OPINION: No more tip-toeing around. That is the clear message from National's annual conference, where the Government's economic programme has been invested with a new sense of urgency.
Expecting mass protests, Prime Minister John Key opened the conference with a battle cry over asset sales. He needn't have bothered. The protests were an even damper squib than the weather.
If ever the Government needed reassurance the heat had gone out of the asset sales debate, it came with the tired protest by the handful of familiar old faces outside SkyCity.
It would have been laughable if not for the dozens of police rostered to spend their weekend outside the annual gathering of National Party faithful in Auckland.
The only uncertainty now over the asset sales programme is whether the Maori Council or an iwi group succeeds in derailing the timetable for the sale of shares in the state-owned power companies and Air New Zealand.
But for now that's beyond the Government's control.
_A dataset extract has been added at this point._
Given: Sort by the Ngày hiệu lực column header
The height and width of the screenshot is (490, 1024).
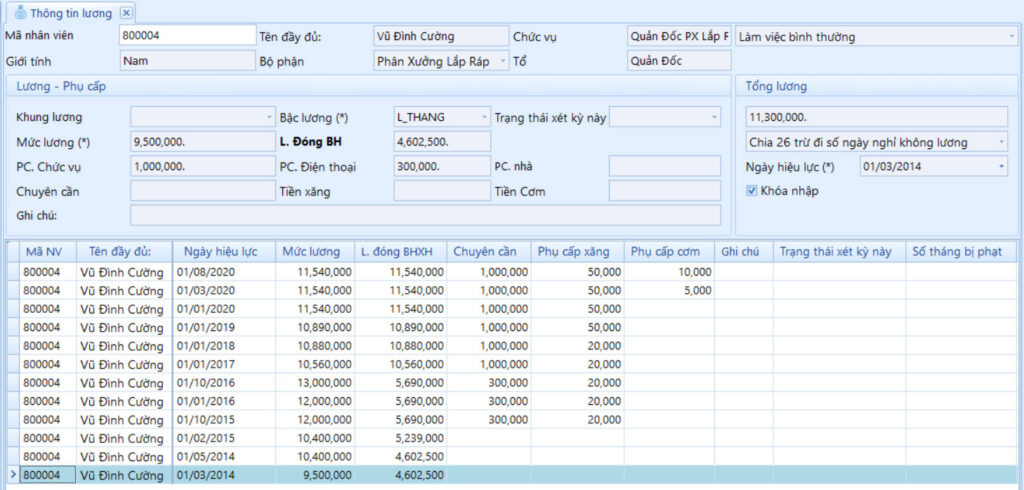Looking at the screenshot, I should tap(223, 252).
It will be more bothered with what it can control - and that is the pace of the rest of its programme, which it is no longer mincing its words over.
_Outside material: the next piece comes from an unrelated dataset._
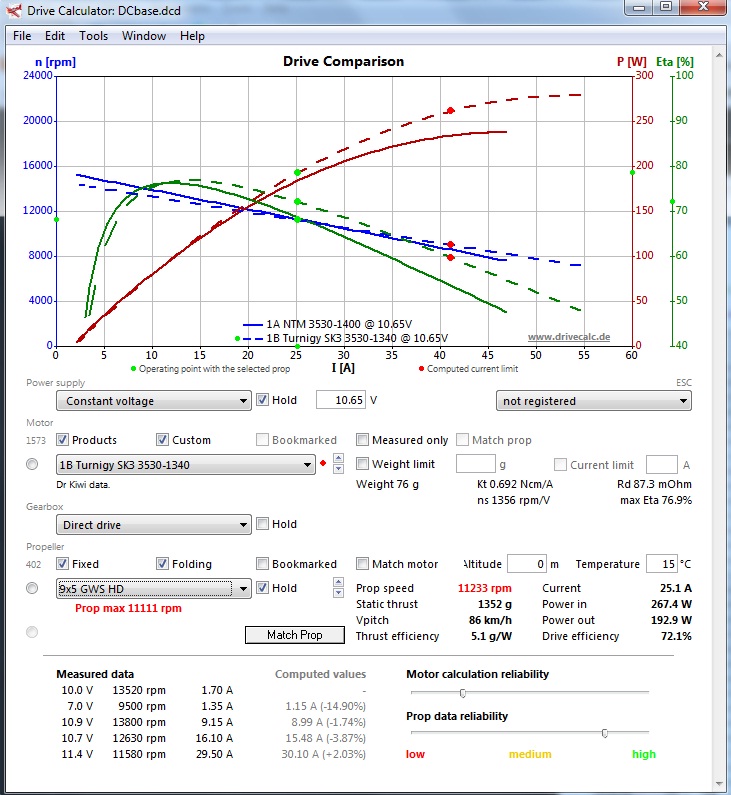Click the Match Prop button
731x795 pixels.
[294, 635]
Oil and gas exploration will be stepped up, and an aggressive sales pitch will begin, with the Government set to provide figures showing how much better Kiwis living in oil-rich regions are doing than their neighbours next door.
It may not have won the argument over asset sales - but it has won resigned acceptance. The Government is now backing itself to sell other unpopular parts of its programme - or if not to win voters over, at least to convince them that the whole is truly greater than the sum of its parts.